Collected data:
━━━━

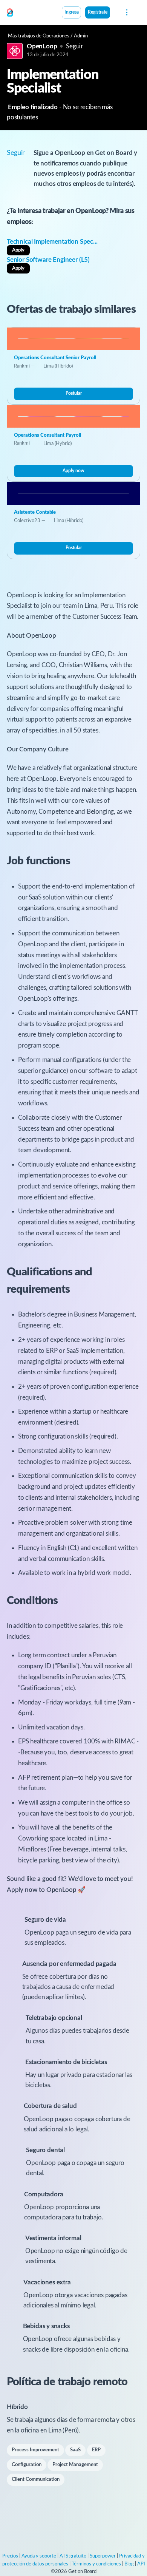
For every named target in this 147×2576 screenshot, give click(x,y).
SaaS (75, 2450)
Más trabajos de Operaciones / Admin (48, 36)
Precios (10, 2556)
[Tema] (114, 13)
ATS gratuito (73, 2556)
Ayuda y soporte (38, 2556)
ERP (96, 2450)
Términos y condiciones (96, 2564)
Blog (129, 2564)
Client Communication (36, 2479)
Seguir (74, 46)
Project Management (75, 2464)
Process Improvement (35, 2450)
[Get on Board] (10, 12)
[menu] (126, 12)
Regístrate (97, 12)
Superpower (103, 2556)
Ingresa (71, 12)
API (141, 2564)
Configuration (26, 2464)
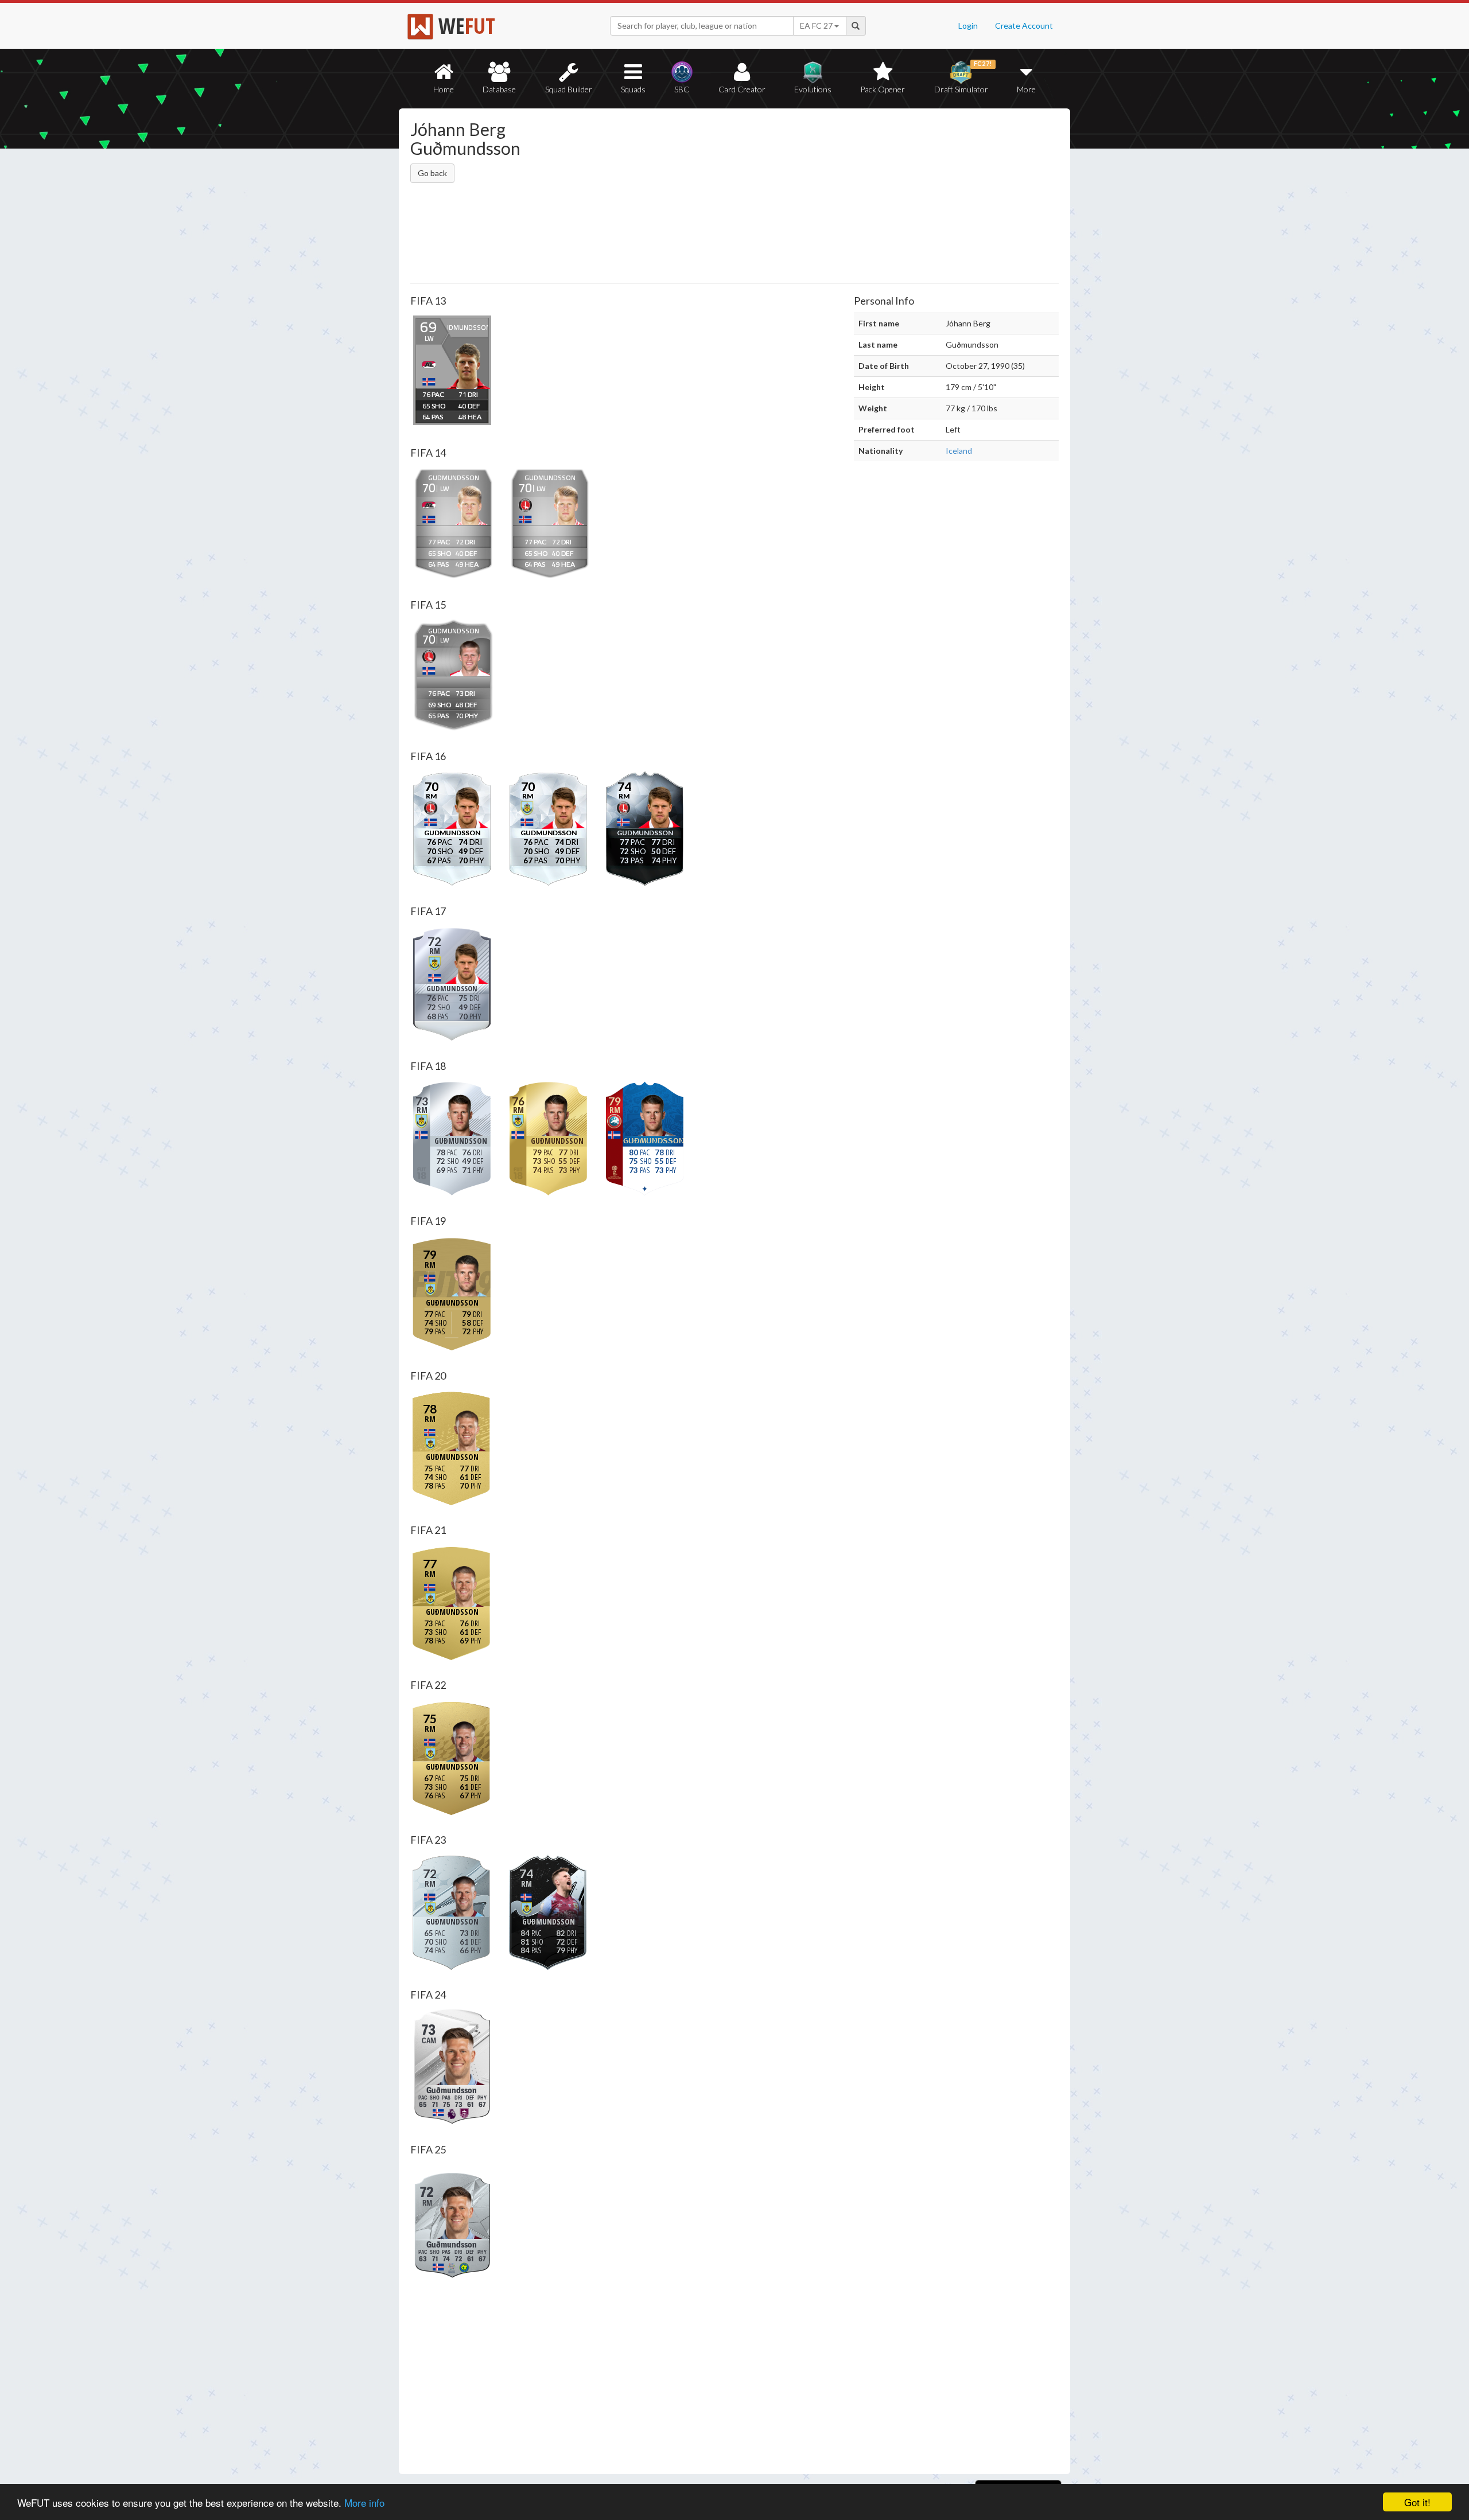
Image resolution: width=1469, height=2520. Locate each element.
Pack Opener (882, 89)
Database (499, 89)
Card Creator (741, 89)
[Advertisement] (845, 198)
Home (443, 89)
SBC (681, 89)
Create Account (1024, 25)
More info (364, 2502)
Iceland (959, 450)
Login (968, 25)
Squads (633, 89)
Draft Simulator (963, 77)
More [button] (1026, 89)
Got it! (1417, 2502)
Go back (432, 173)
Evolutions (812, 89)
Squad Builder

━━━━

**Problem description:** The lines needed run from the first line of the records through the line containing "Image resolution: width=1469, height=2520.", both included. Restate them word for word, without pictures.

**Answer to the problem:**
For every named target in this 147×2576 screenshot, give click(x,y).
SaaS (75, 2450)
Más trabajos de Operaciones / Admin (48, 36)
Precios (10, 2556)
[Tema] (114, 13)
ATS gratuito (73, 2556)
Ayuda y soporte (38, 2556)
ERP (96, 2450)
Términos y condiciones (96, 2564)
Blog (129, 2564)
Client Communication (36, 2479)
Seguir (74, 46)
Project Management (75, 2464)
Process Improvement (35, 2450)
[Get on Board] (10, 12)
[menu] (126, 12)
Regístrate (97, 12)
Superpower (103, 2556)
Ingresa (71, 12)
API (141, 2564)
Configuration (26, 2464)
Image resolution: width=1469, height=2520. Locate each element.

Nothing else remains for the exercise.